Task brief: Rewrite part of the listing below as a numbered list. Begin at the line that contains "You are a GUI" and stop after the line that contains "pyautogui.click(x=56, y=138)". Drop blank lines and leave out the pictures.

==== Supplied material ====

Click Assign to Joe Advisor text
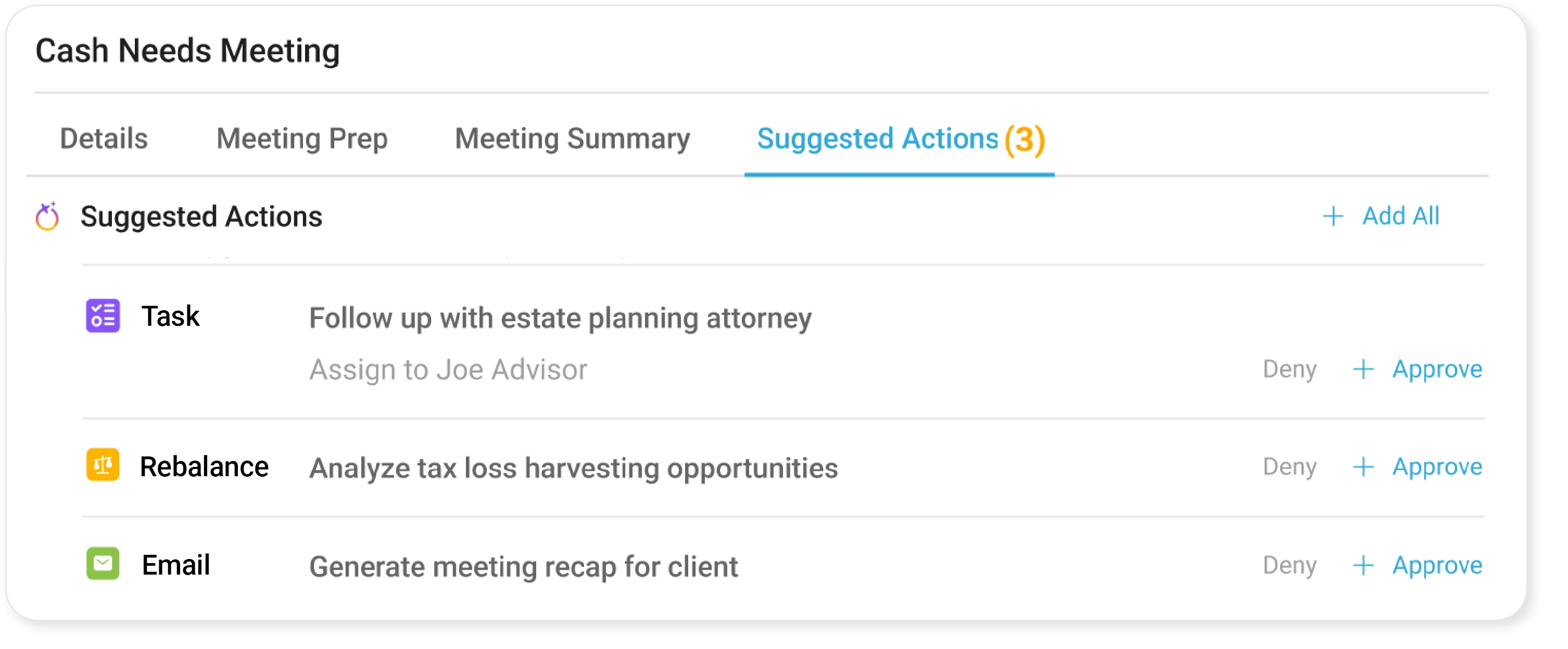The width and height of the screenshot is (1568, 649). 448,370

====
==== Supplied material ====

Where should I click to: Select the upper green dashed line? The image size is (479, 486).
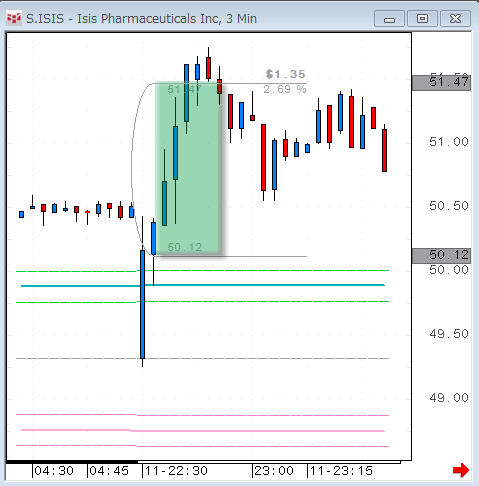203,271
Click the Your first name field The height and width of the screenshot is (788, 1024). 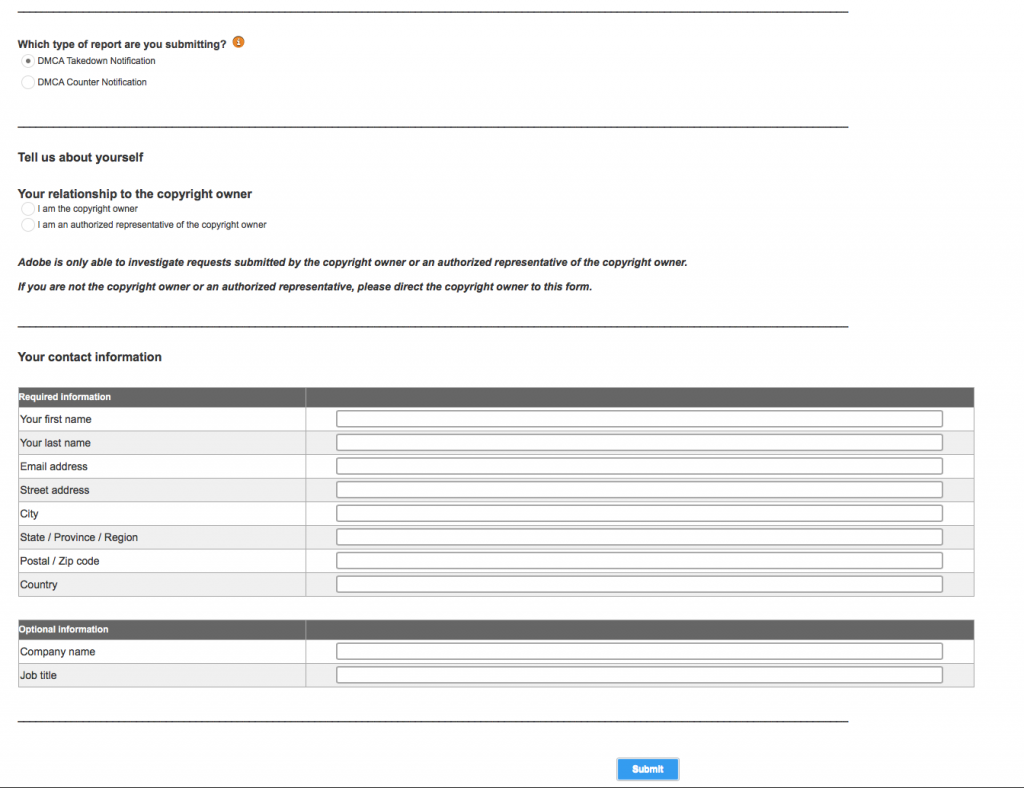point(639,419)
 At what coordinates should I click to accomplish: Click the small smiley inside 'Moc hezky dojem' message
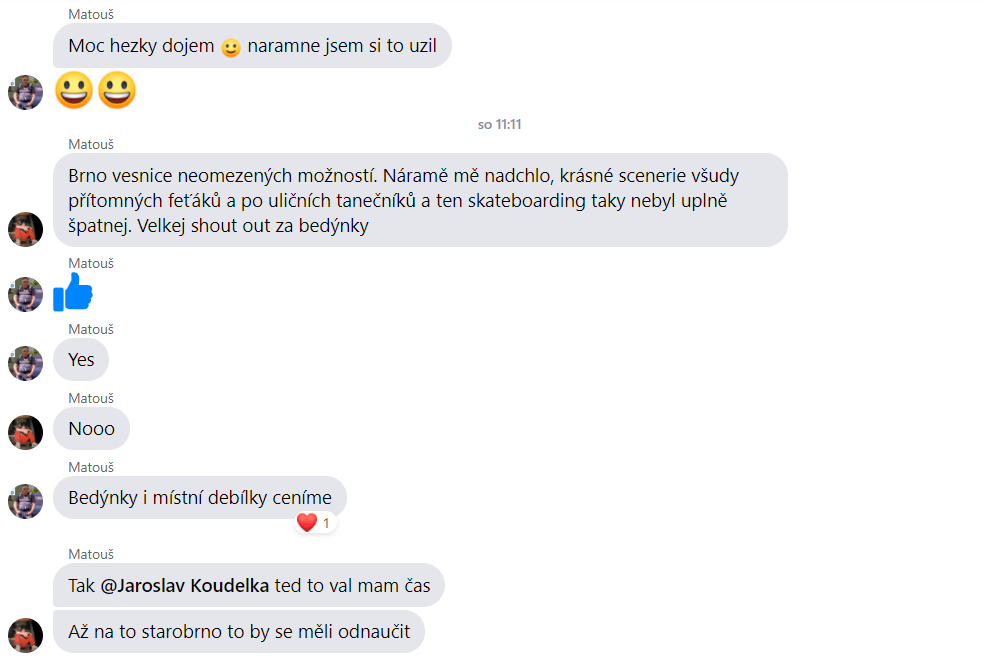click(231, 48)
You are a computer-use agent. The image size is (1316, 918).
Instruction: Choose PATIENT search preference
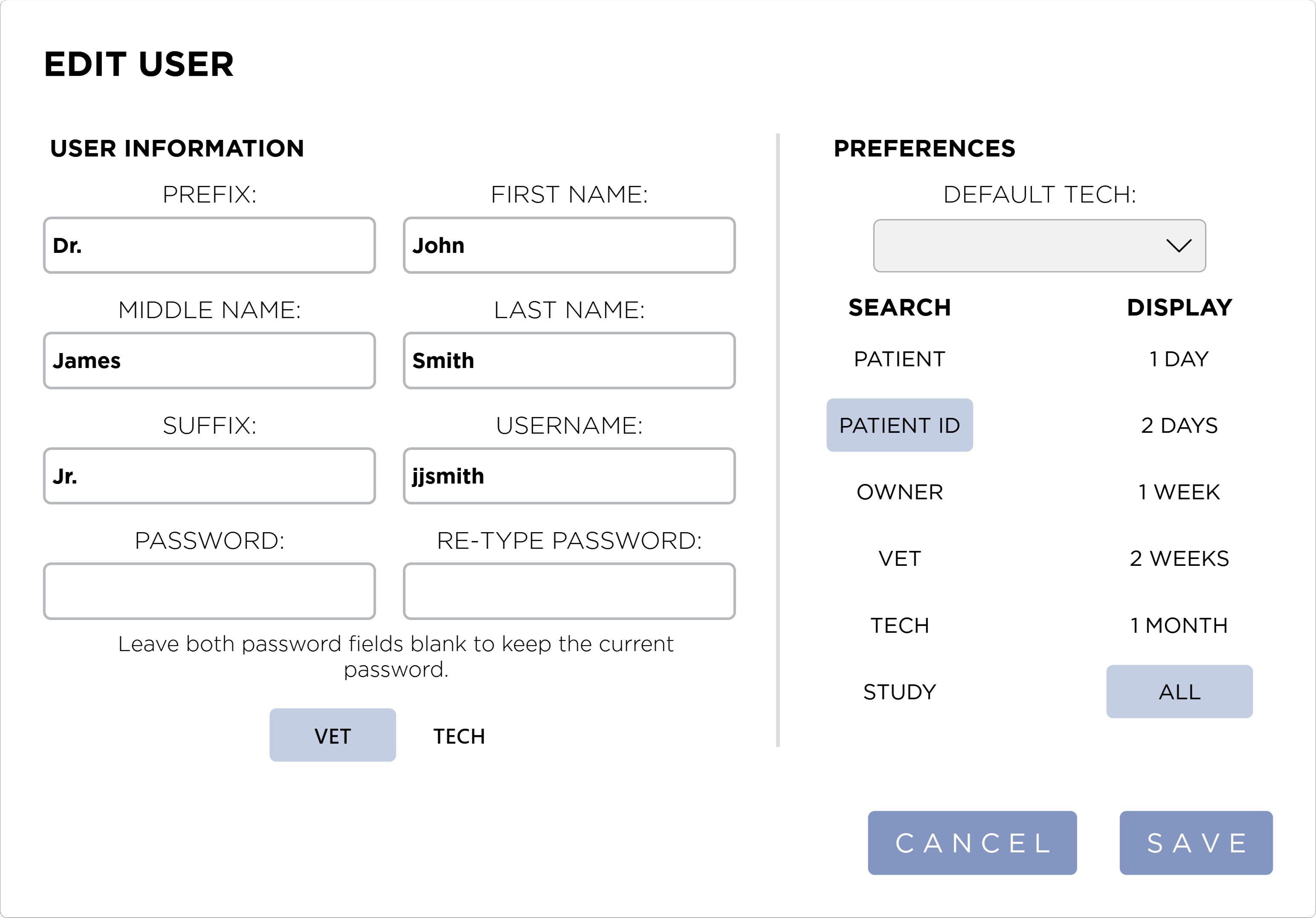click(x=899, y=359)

====
==== Supplied material ====

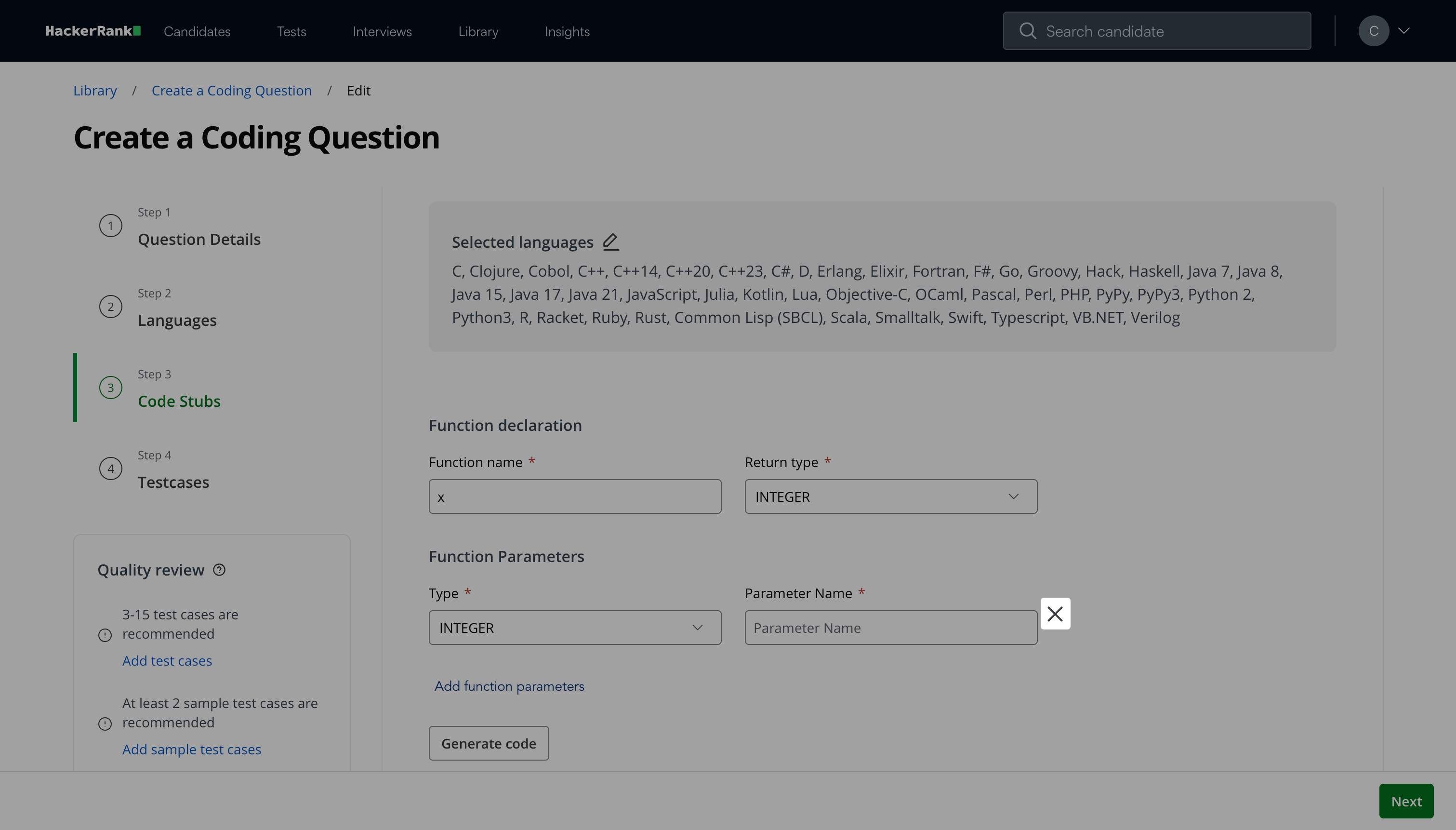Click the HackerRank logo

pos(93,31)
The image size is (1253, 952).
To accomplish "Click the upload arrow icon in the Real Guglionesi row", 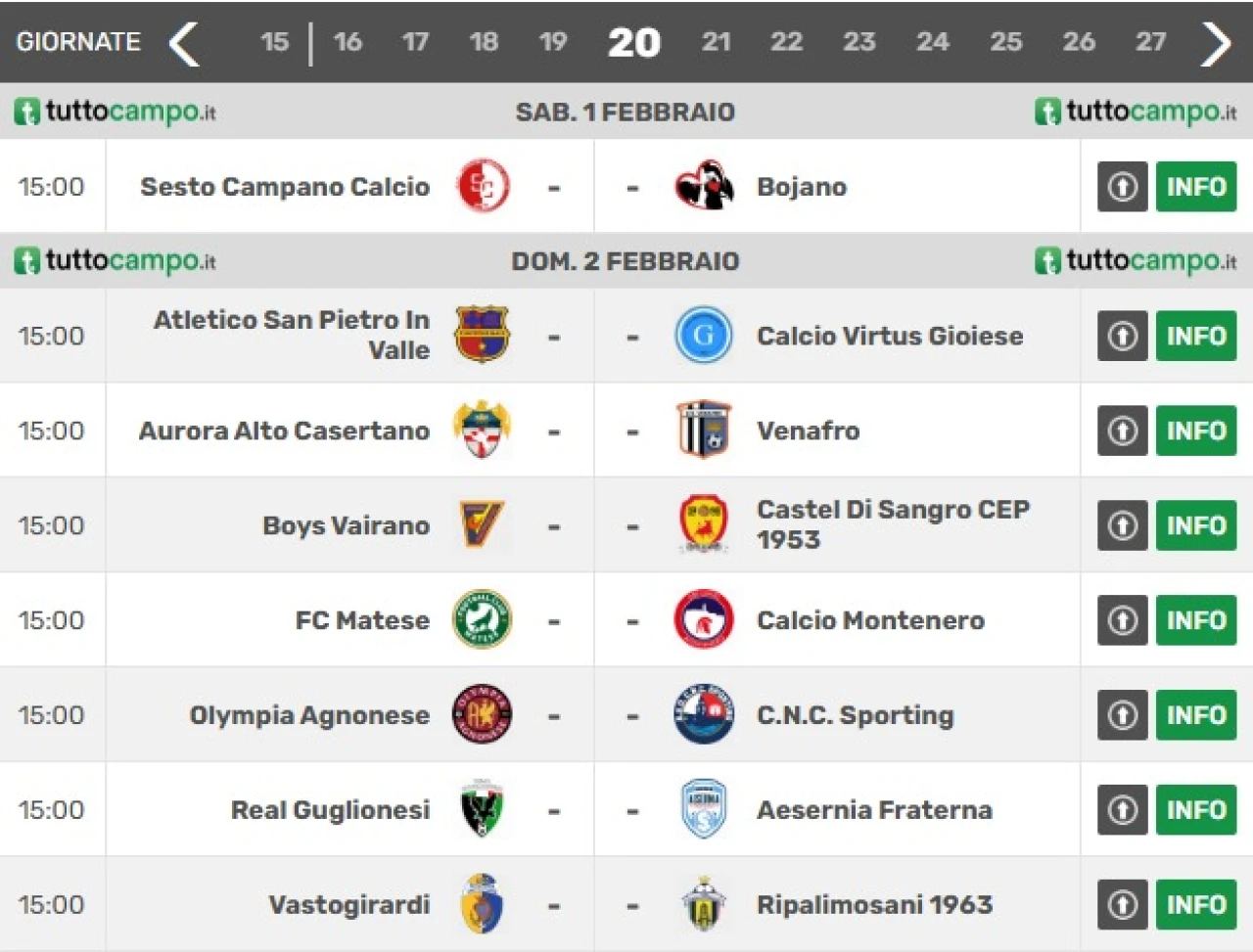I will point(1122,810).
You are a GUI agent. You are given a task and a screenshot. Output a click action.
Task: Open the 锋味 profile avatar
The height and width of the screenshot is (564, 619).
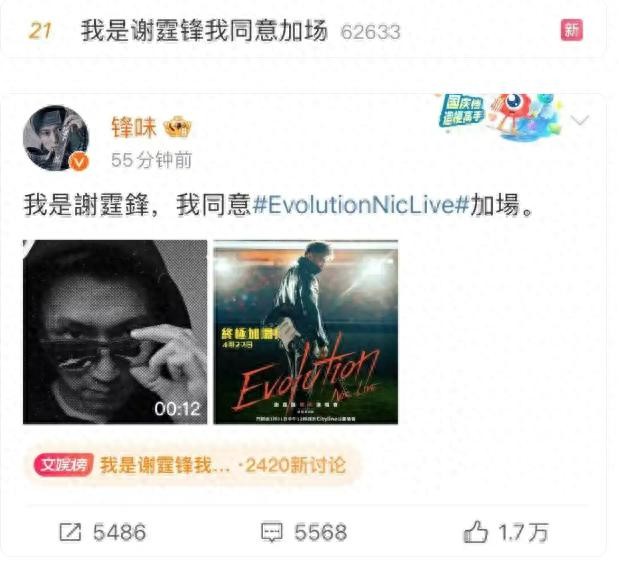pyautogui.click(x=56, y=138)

====

Final answer:
1. You are a GUI agent. You are given a task and a screenshot. Output a click action.
2. Task: Open the 锋味 profile avatar
3. The height and width of the screenshot is (564, 619).
4. pyautogui.click(x=56, y=138)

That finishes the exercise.